When the actor James Dean died in a car crash in 1955, the second and defining film in his short career – Nicholas Ray's Rebel Without a Cause – had just come out. Dean was 24.
East of Eden had put him on the map earlier that year; Giant was in the works. In retrospect, three films doesn't seem much of a basis for what Dean was about to become: the embodiment of a generation's bohemian disaffection with their parents' post-war world. Fact was, however, they didn't come any cooler than Jimmy Dean. They still don't.
You can see that in the clutch of photographs taken of Dean for Life magazine by ambitious young Magnum newcomer Dennis Stock.
It was Stock who took the photograph that would grace millions of teenage bedroom walls in the decades to come, a photograph familiar even to people who don't know who Dean was: Dean with his collar turned up against the wind in wintry Times Square.
It is that photograph that forms a kind of backdrop for Anton Corbijn's new film Life, which traces the brief relationship between Stock and his equally ambitious subject.
Any actor would show due trepidation before agreeing to play James Dean, not just because of his hallowed status but because it would be so easy to slip unawares into mumbling, fidgeting parody.
Dane DeHaan, who is most familiar as Green Goblin in the recent Spider-Manfilms, kept saying no.
"I didn't really think I could do it. Then I had a meeting with Ian Canning, the producer, and he explained to me how for him it wasn't simply a movie about James Dean, it was a movie about how a normal person could be turned into an idol. Which I think is a really interesting topic."

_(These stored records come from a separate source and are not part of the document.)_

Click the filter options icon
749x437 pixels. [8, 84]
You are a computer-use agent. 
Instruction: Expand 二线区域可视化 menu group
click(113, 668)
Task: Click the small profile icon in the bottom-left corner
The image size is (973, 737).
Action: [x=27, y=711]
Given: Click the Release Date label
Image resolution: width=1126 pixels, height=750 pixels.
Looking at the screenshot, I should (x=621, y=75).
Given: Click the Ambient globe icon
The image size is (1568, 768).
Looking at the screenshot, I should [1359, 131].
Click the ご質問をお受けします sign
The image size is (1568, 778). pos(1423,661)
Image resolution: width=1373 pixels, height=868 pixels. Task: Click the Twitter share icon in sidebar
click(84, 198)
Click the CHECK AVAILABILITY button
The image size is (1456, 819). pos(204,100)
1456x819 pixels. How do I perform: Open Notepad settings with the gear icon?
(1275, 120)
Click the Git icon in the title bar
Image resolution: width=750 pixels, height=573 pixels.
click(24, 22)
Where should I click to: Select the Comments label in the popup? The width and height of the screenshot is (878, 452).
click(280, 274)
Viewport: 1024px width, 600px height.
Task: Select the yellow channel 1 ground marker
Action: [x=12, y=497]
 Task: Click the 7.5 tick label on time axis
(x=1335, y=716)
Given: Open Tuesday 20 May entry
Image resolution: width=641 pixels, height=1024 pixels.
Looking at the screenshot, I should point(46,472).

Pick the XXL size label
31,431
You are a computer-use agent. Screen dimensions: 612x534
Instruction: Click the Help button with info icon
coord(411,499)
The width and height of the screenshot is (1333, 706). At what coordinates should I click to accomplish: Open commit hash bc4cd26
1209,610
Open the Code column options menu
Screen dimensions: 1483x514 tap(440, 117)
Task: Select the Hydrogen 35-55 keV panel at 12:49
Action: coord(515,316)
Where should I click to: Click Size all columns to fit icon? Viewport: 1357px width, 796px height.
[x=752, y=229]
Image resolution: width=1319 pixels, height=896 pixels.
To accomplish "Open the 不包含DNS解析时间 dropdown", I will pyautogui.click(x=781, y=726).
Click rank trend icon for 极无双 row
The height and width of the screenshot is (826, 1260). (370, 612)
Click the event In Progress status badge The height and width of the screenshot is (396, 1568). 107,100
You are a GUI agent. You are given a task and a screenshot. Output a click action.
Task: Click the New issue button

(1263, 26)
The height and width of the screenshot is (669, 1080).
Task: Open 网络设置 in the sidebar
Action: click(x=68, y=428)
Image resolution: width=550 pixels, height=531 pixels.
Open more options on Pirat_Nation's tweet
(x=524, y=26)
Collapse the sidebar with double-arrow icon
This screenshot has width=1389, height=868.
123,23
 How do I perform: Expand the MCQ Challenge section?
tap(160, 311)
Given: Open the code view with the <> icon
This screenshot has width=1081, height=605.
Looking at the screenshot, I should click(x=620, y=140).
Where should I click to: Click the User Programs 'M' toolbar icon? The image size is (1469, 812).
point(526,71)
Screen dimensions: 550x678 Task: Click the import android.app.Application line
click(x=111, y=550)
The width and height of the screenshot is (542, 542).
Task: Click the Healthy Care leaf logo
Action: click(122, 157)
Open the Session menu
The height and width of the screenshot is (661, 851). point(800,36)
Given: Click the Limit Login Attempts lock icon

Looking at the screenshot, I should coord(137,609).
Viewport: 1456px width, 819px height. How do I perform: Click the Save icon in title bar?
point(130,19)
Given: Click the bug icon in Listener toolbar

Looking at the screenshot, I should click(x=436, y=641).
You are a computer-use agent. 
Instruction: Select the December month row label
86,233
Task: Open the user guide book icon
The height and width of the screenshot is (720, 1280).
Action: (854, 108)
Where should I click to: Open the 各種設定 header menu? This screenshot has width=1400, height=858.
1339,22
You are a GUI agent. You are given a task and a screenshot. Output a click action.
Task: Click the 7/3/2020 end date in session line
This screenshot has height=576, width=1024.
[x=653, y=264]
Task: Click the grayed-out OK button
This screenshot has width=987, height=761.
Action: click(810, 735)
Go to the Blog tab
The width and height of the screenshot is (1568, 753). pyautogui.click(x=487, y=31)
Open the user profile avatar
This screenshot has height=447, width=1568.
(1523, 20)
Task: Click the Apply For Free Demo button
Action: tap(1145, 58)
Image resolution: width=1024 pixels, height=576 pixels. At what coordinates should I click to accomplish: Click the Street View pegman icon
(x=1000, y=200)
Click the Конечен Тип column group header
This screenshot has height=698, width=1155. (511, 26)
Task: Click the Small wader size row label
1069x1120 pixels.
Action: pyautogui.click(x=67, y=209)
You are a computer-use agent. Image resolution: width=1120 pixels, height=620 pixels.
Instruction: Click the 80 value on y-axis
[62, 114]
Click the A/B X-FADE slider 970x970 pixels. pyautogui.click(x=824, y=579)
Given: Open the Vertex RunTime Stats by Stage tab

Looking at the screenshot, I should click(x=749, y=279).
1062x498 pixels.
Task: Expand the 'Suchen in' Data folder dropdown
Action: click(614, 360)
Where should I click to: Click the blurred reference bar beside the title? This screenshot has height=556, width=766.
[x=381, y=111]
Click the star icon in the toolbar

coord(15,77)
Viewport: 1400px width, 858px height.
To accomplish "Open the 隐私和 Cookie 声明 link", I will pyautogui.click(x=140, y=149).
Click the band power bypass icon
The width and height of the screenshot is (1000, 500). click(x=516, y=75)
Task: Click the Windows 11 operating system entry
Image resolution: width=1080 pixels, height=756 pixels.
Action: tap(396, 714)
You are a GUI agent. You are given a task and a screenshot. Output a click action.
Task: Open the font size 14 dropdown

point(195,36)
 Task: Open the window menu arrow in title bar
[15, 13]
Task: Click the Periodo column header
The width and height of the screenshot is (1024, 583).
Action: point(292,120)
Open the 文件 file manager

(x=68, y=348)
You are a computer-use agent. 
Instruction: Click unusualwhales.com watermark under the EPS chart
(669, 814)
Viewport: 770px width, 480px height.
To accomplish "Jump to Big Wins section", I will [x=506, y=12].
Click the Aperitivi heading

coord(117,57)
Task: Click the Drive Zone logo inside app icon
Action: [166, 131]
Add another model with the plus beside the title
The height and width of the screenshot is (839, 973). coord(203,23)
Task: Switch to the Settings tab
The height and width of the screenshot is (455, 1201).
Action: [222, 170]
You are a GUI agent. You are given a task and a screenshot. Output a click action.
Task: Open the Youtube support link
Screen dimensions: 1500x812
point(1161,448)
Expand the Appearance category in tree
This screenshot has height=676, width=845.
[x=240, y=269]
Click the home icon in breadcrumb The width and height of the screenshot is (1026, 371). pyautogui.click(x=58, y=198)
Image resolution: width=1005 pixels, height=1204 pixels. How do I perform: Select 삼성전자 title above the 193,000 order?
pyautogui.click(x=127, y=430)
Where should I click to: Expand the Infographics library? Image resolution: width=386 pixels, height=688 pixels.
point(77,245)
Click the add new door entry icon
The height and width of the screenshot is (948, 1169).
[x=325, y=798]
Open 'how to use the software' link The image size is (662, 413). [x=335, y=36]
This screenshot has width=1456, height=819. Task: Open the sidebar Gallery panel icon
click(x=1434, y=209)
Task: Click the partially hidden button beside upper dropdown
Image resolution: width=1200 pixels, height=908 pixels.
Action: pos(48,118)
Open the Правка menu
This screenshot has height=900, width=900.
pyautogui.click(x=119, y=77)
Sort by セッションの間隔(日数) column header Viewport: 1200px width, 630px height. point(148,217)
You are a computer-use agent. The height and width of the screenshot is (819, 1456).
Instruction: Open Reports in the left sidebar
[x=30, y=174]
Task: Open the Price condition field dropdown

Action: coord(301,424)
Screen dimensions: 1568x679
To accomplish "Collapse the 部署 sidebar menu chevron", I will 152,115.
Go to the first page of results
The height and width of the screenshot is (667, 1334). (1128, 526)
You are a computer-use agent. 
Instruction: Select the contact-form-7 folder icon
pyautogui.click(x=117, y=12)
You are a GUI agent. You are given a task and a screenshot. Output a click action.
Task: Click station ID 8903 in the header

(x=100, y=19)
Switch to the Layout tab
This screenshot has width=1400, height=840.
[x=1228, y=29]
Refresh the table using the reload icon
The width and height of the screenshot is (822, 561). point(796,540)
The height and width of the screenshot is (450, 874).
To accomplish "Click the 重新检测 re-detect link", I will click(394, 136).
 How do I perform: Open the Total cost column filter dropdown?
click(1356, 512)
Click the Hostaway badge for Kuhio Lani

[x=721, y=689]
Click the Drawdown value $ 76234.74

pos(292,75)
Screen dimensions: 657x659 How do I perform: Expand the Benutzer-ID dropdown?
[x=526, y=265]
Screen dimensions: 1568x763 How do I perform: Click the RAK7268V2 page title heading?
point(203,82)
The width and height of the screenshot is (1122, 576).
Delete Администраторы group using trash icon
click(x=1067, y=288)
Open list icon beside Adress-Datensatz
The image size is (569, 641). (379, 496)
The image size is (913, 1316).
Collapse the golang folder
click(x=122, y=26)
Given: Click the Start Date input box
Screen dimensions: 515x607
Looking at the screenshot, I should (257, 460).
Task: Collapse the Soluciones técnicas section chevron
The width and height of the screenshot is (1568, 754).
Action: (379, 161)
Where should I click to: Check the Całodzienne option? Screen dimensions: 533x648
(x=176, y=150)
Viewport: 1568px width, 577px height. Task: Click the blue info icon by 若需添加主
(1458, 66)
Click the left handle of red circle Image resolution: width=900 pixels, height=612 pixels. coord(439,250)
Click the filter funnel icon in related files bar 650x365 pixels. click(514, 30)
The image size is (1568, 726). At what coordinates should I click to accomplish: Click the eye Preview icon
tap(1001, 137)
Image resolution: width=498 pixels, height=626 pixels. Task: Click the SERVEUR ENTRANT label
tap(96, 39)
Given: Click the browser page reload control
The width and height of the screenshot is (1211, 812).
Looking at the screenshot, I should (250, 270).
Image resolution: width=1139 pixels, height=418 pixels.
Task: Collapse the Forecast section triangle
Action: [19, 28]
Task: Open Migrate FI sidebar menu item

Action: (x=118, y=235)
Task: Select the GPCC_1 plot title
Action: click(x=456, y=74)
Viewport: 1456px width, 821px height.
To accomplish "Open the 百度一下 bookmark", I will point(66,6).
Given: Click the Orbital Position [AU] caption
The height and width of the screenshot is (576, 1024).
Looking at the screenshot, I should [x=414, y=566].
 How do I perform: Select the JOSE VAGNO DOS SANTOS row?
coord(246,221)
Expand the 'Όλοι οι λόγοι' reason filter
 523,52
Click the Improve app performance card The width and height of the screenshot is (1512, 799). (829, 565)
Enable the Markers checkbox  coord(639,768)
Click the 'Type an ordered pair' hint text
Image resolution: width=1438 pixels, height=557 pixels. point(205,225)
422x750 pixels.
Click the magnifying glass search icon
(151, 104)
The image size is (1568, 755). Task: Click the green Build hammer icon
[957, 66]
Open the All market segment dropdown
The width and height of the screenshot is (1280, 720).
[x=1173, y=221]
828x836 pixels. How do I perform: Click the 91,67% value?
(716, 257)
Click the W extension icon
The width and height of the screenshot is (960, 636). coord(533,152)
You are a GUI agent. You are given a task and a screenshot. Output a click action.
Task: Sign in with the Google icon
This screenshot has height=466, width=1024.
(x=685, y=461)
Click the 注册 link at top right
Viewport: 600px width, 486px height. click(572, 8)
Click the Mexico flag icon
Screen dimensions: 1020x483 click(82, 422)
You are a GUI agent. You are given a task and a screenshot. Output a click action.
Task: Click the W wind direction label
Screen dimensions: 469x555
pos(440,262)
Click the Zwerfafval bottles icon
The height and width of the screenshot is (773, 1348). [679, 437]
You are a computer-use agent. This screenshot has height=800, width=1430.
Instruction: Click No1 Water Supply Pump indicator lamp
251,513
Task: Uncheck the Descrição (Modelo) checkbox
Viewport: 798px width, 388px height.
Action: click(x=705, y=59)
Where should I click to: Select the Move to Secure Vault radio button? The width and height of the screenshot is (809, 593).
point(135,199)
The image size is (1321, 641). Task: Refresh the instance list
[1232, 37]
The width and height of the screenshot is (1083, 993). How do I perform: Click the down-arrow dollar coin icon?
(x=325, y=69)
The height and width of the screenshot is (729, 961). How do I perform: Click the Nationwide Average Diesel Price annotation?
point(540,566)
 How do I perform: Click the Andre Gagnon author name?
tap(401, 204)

DeHaan felt some kinship with Dean, whom he describes as "a really bull-headed, uncompromising artist, pretty mistrusting of the world around him."
From the start, as Corbijn shows, Dean was at loggerheads with the studio heads; Ben Kingsley does a spectacular turn as studio mogul Jack Warner, telling Dean exactly how much of a rebel he wants him to be.
"I know what that's like, although I have a different take on it," DeHaan says. "I don't let it get to me as much as he does. When I made this film, it was right before the press tour for Spider-Man. There was this looming sense of what was going to happen, in the same way as before East of Eden came out."
Stock was a slick but snitchy character who, having walked out on his wife and a son in whom he felt no interest, was desperate for validation as a photographic artist.
Robert Pattinson, the former Twilight heart-throb who plays Stock, watched taped of interviews of Stock that were recorded when he was in his late 70s.
"He had all these resentments still, all these things he envies James Dean about, all these chips on his shoulder all still very evident," Pattinson says. "In his eyes, someone like James Dean is just living freely and doing whatever he wants, he's the artist he wants to be. It's crazy, but I related to it. He's a kind of tragic figure."
You might think that if Pattinson related to anyone it would be the heart-throb star, who is portrayed in Australian Luke Davies' script as being only too well aware that his image is being manipulated.
Not at all, Pattinson says: playing Dean didn't interest him. "I don't know if I've had like a James Dean thing. For one thing people were really looking at James Dean like a leader. Young people, both girls and guys, saying, 'Tell us how to live. It looks like you know the secrets!' Well, I don't think anyone has ever looked at me like that."
And, for another thing, Dean had a vision of his future that he knew was being deliberately thwarted.
"In this movie, he is already disillusioned and disappointed," Pattinson says. "Whereas when all that stuff was happening to me, it was kind of exciting and fun because I had no idea what was going on … I felt like there was a door in front of me left open and you could just keep pushing the door with no idea of what was on the other side. I was just curious. I didn't realise until years later that you can't turn any of it off: the door has slammed behind you."
Corbijn is now 60, as old as the Stock pictures; his life overlapped with Dean's by just five months
He was (and is) a hugely influential still photographer of rock musicians before he broke into the film world with his striking biopic of Joy Division's Ian Curtis, Control, in 2007.
For him, he says, the Times Square picture of Jimmy Dean is "like jazz". "It is a symbol of the change in society, the emergence of rock'n'roll and a generation who wanted to own their own time, who wanted a life that was not their parents' lives." It was always, he says, about "more than just James Dean".